Wo kommt das her, aus den Genen, aus der Umwelt? Synästhesie vererbt sich in Familien – bei synästhetischen Eltern liegt die Chance auf ebensolche Kinder bei 50 Prozent –, aber ein rein genetisches Phänomen ist sie nicht: Oft haben Kinder andere Synästhesien, und von eineiigen Zwillingen hat sie nur einer. Vor allem aber kann jedermann das Phänomen erleben – unter dem Einfluss halluzinogener Drogen wie LSD –, und mancher muss es, es kann sich nach Hirnverletzungen oder dem Verlust einzelner Sinne einstellen.

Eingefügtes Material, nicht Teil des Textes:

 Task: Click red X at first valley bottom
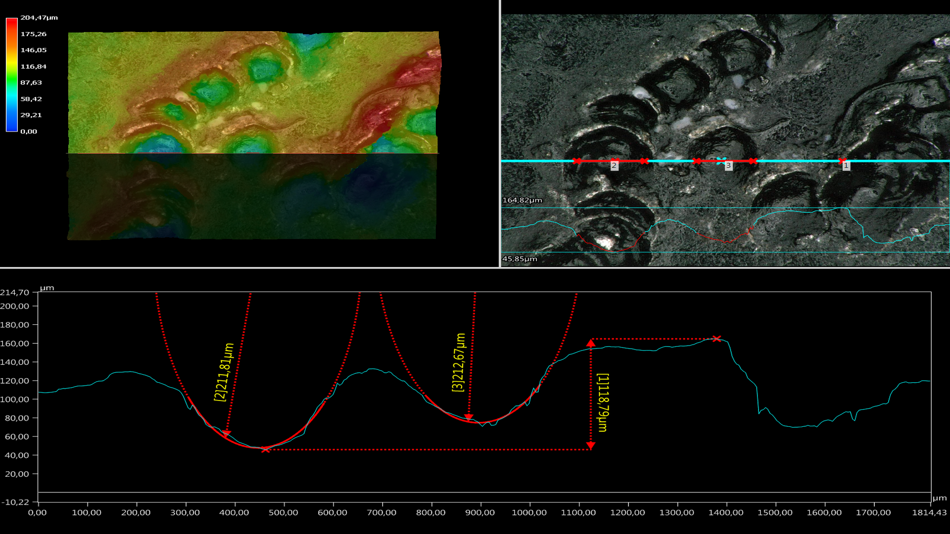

Es muss also eine Basis in jedem Gehirn geben, die bei Synästheten dann anders ausgeprägt ist: Entweder sind die räumlich gut getrennten Zentren für die Verarbeitung der einzelnen Sinne bei ihnen stärker miteinander verschaltet, oder die Kommunikation zwischen ihnen wird schwächer unterdrückt. Ausgehen könnte alles vom Sehzentrum, vermutet Devine Turhene (Oxford): Er hat diese Hirnregion bei Synästheten und Nichtsynästheten mit Magnetfeldern gereizt, Synästheten wurden viel empfindlicher für schwer wahrnehmbare optische Reize, Nichtsynästheten nicht (Current Biology, 17.11.).

 

„Sensorische Kreuz-Aktivierung“

Diese „Überregbarkeit“ eines Zentrums bringt verstärkte Verknüpfungen mit anderen Zentren, schließt Turhene, der sich dabei mit V. Ramachandran (UC San Diego) trifft: „Sensorische Kreuz-Aktivierung“ steht für ihn hinter dem Phänomen, er hat schon viele Belege zusammengetragen und geht nun gemeinsam mit David Brang der Frage nach, warum Synästhesie im Zuge der Evolution nicht schon längst – als überflüssig, vielleicht auch verwirrend – ausgeschieden wurde. Das könnte daran liegen, dass Synästhesie Kreativität fördert – und dass Gesellschaften zu allen Zeiten ihre Kreativen förderten.

Zum anderen könnte Synästhesie auch „das extreme Ende des ganz normalen Zusammenwirkens aller Sinne sein, das uns allen dabei hilft, Reize der Umwelt zu verarbeiten“, erklärt Brang der „Presse“. Das ergäbe auch für Ramachandran eine „provokative evolutionäre Hypothese“: Synästheten könnten Umweltreize und Erinnerungen effektiver verarbeiten (PLoS Biology, 22.11.).

Dann allerdings stellt sich die Frage umgekehrt: Warum haben wir nicht alle die Gabe? Man kann sie imaginieren – Rimbaud und Baudelaire etwa haben es getan –, erlernen aber kann man sie nicht. „Ich habe über die Jahre zwar Präferenzen für Assoziationen entwickelt, etwa dafür, dass ,2‘ blau sein sollte und ,b‘ gelb“, berichtet Brang: „Ich bilde diese Assoziationen, aber sehen kann ich sie überhaupt nicht.“ Vielleicht sollte er dem Labor seines Kollegen Turhene einen Besuch abstatten, denn der hat noch ein Experiment unternommen, ein spukhaftes: Diesmal hat er Hirnregionen nicht mit magnetischen Feldern beeinflusst, sondern mit elektrischen, man kann damit das elektrische „Feuern“ der Hirnzellen anregen oder dämpfen. Damit konnte er Synästhesie steuern, verstärken oder abschalten.

Das abschließende Experiment – kann man auf diesem Weg Nichtsynästheten zu Synästheten machen? – steht noch aus.